— Required work —
[1] List every proper name that appears in the Aslankaya travel passage, giving each one once.
[2] Transcribe the Aslankaya travel passage, everything from "Our next quest" down to "our next sight.".
[3] Write the next part of the Aslankaya travel passage, picking up after its final sentence.

— Page —

**********

Our next quest was Aslankaya near the village of Doger.  This is another lion carving that even John Ash says is hard to find.  We actually found it pretty readily as the dirt road is signposted from the paved road.  We passed women tending the fields (the women in this region seem to work much harder than the men - always hoeing fields while the men drink tea in the villages or tend to flocks).  This monument was exciting - it forms the cover of John Ash's book and stands a lone in a remote area.  Of course, no one was there.  We appreciated the artistic skills of the ancient Phyrians before heading out to our next sight.

**********

— Dataset content —
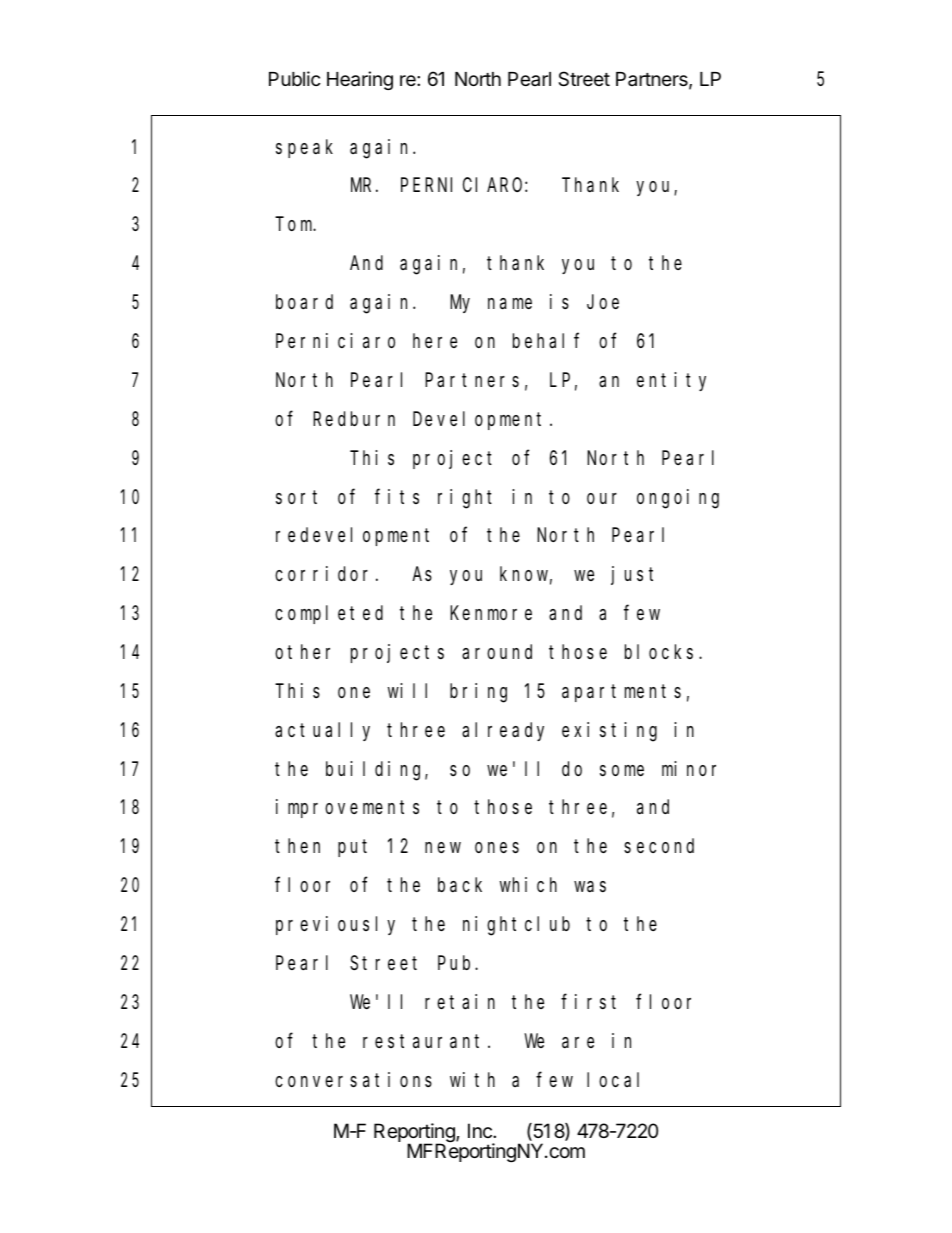  Describe the element at coordinates (546, 341) in the document. I see `behalf` at that location.
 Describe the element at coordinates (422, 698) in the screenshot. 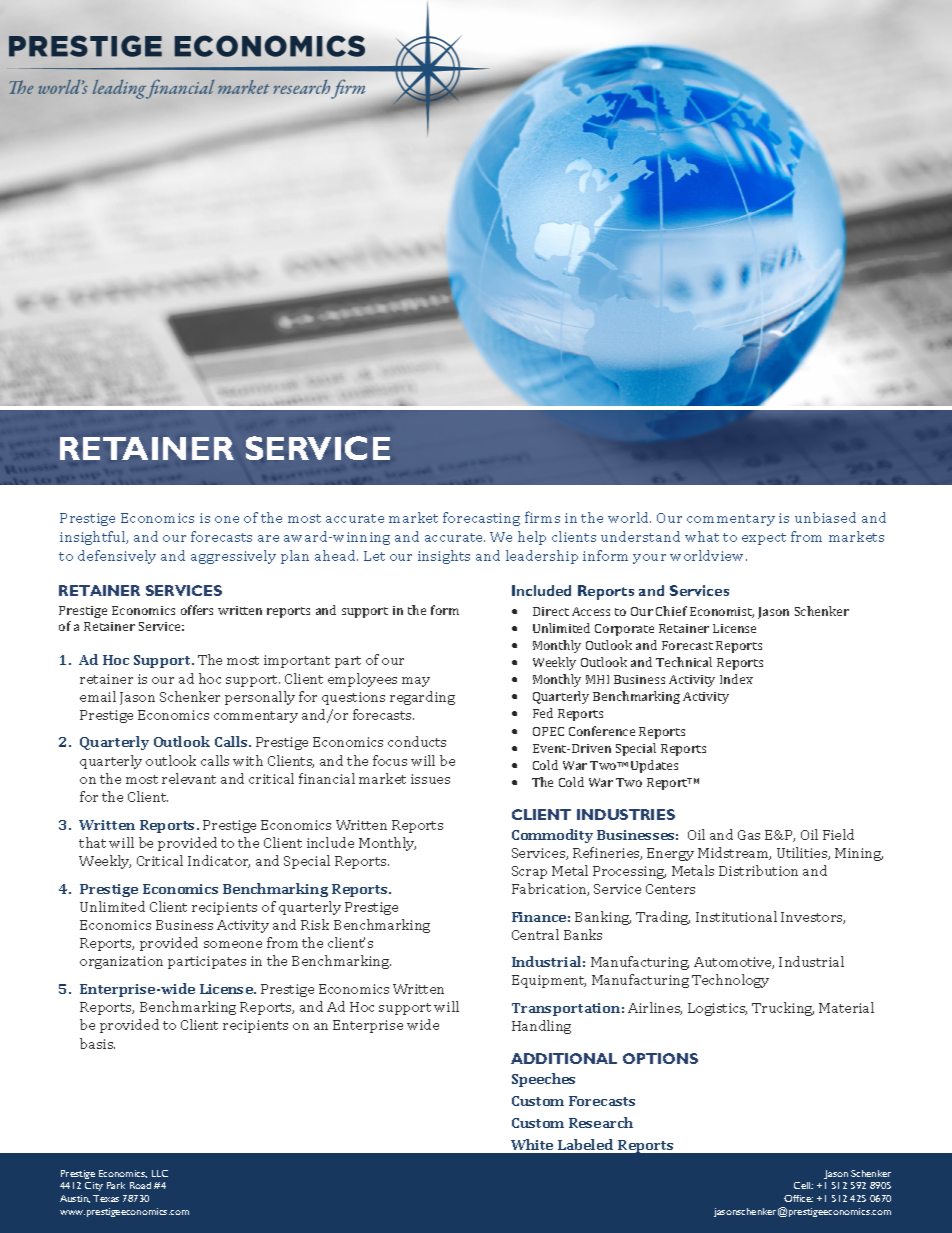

**********

— Answers to the tasks —
[1] Aslankaya, Doger, John Ash, Phyrians

[2]
Our next quest was Aslankaya near the village of Doger.  This is another lion carving that even John Ash says is hard to find.  We actually found it pretty readily as the dirt road is signposted from the paved road.  We passed women tending the fields (the women in this region seem to work much harder than the men - always hoeing fields while the men drink tea in the villages or tend to flocks).  This monument was exciting - it forms the cover of John Ash's book and stands a lone in a remote area.  Of course, no one was there.  We appreciated the artistic skills of the ancient Phyrians before heading out to our next sight.

[3]
We spotted a big turtle along the road to Aslankaya - Randy was amazed when Alice, Mehmet and Claudio all leaped from the car to admire this wildlife specimen

The rustic ladies tilling the field near Aslankaya



The isolated but tremendous Aslankaya monument

Another view with Claudio to give it scale

Alice in front of the center opening which was Cybele flanked by two embracing lions

On the left side of the monument is a springing lion.  The legs are carved with skill and flair

The inner niche lions, sadly mostly worn away

Detail of the sphinxes on the pediment

Another view of the lion haunch

Claudio in front of the Cybele niche

Mehmet and Randy survey the lonely landscape

A view of fields with some farm workers from Aslankaya

A final look at this 3000 year old gem from the road (dirt of course) when we left

In the town of Doger a statue is in the center square which recreates Aslankaya

This recreation is interesting because you can see the detail as it was supposed to be

The relatively new (14th century) caravansaray of Doger also located in the center square

Dusk was falling as we entered the village of Ayazin.  This village deserves more exploration than we could spare it as the light was failing.  But we saw the main sight - the rock carved Byzantine church of the middle ages.  We failed to find the cliff side tombs and, as it was pretty dark by then, we headed for the city of Afyon.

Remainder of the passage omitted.